Land cover change is one of the main factors affecting tropical forests, their functioning and their connectivity. The Amazon basin hosts the world's most extensive tropical rainforest, is one of the most biodiverse ecosystems, and drives the region's climate stability. Recent studies have modelled the positive feedbacks between forest and hydro-climatic dynamics in the Amazon and highlighted the risk of a tipping point leading to the collapse of the forest in response to deforestation and climate change.
Direct socio-economic factors (e.g. human decisions linked to agricultural exploitation or conservation) and global indirect (e.g. global trade), which are related to deforestation dynamics, have been little considered in this context. We developed a simplified mechanistic model integrating forest/climate feedbacks and socio-economic drivers of de- and re-forestation to investigate how ecological, climatic and socio-economic dynamics interact, and affect the risk of tipping point of the forest and the coexistence between agriculture and natural areas.

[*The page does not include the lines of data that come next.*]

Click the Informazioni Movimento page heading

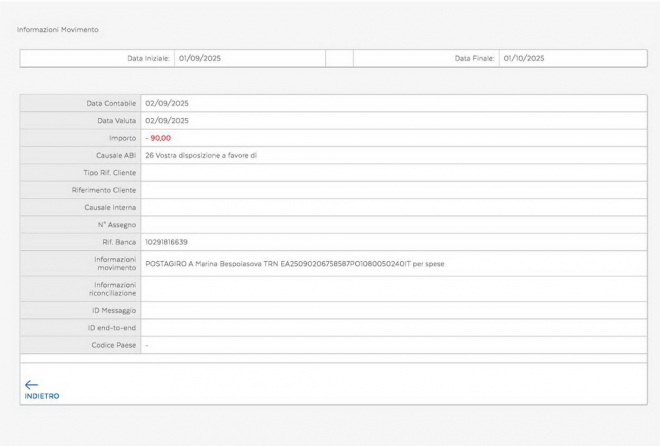[58, 30]
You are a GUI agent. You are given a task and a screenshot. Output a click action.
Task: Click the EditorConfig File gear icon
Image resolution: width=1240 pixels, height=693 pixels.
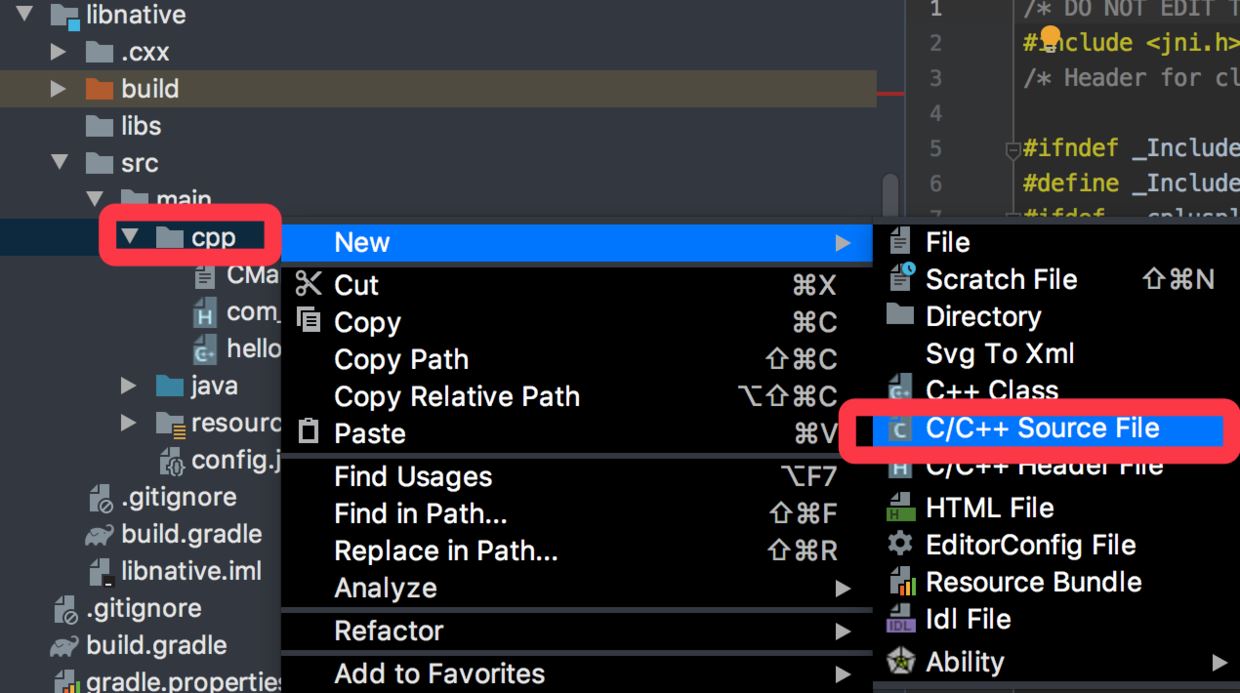901,544
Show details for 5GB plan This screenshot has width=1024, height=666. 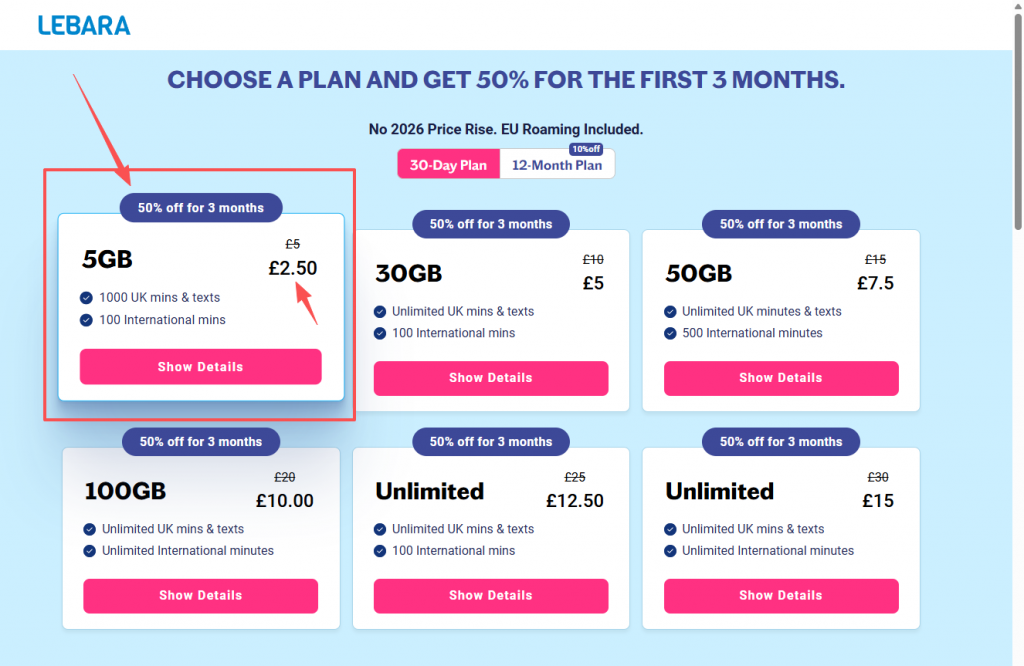[x=200, y=366]
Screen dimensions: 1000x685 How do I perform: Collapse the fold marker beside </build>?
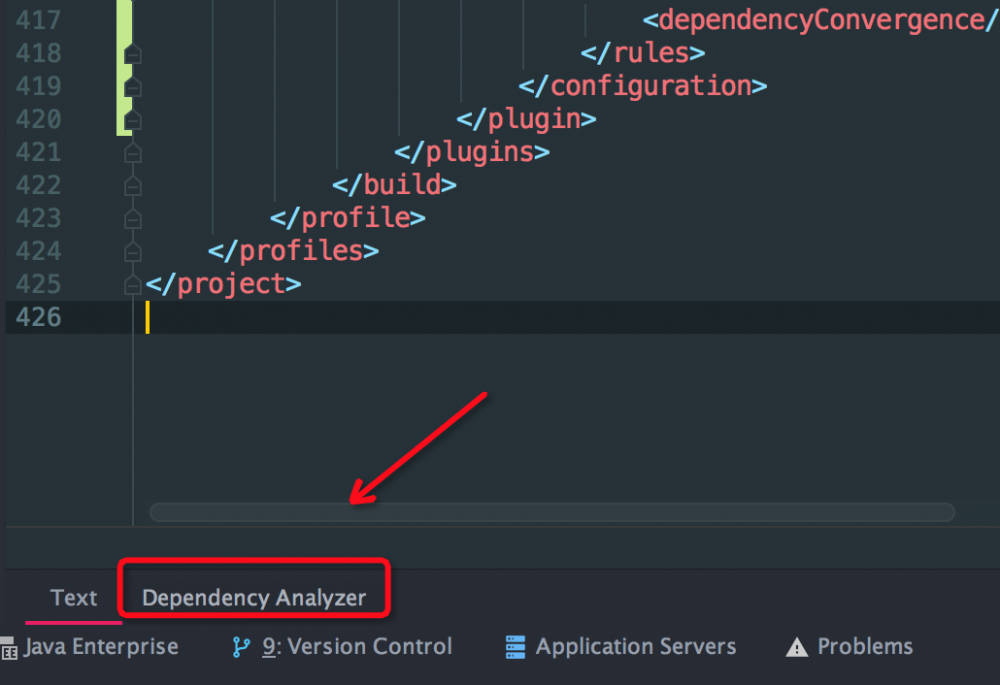pyautogui.click(x=132, y=186)
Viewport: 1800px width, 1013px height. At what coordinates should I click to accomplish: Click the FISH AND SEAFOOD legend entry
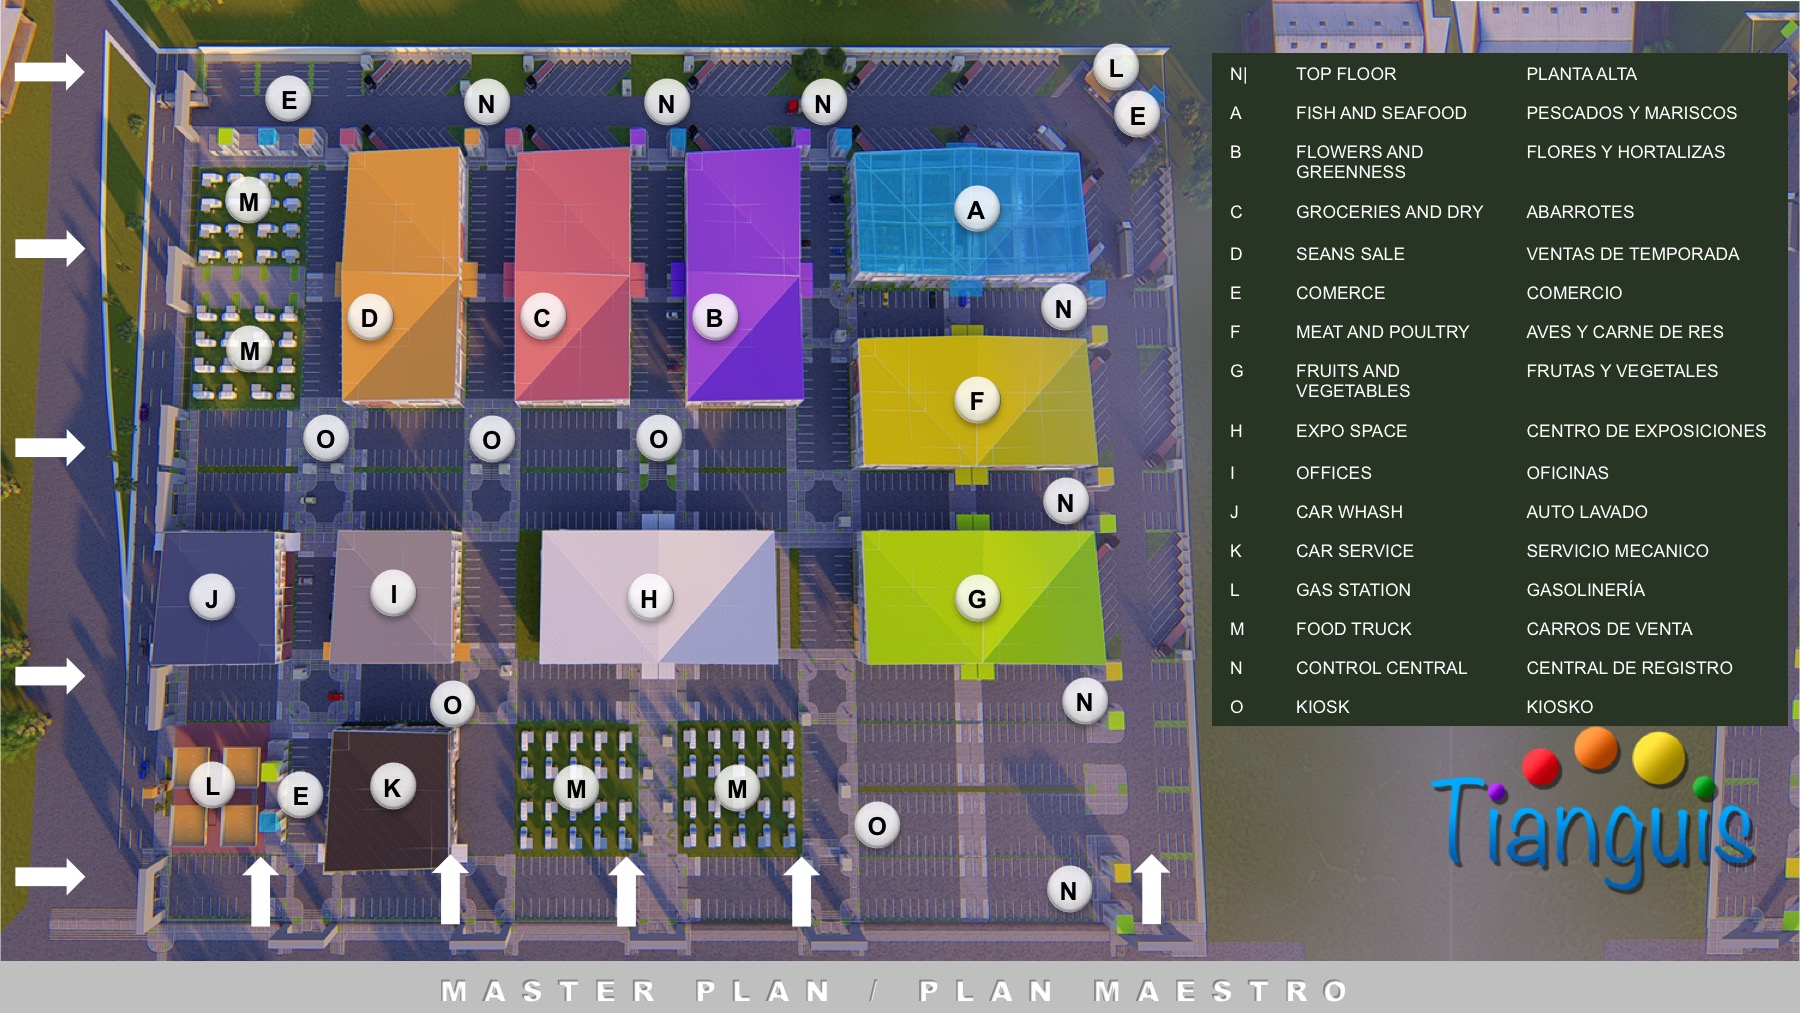point(1380,113)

Our results show, as expected, that the coexistence between natural areas and agriculture, and the risk of collapse of the forest in natural areas, strongly depend on the values associated to forest conservation and forest ecosystem services as well as on the price of agricultural products and the dependence of agriculture on precipitation. However, while rarity-based or precipitation-based incentives for forest conservation, as well as protection of a significant proportion of natural areas, promote coexistence between agriculture and natural areas, policies based on forest ecosystem services tend to decrease such coexistence. We discuss the results of this model in relation with strategies for effective conservation of the Bolivian Amazon forest.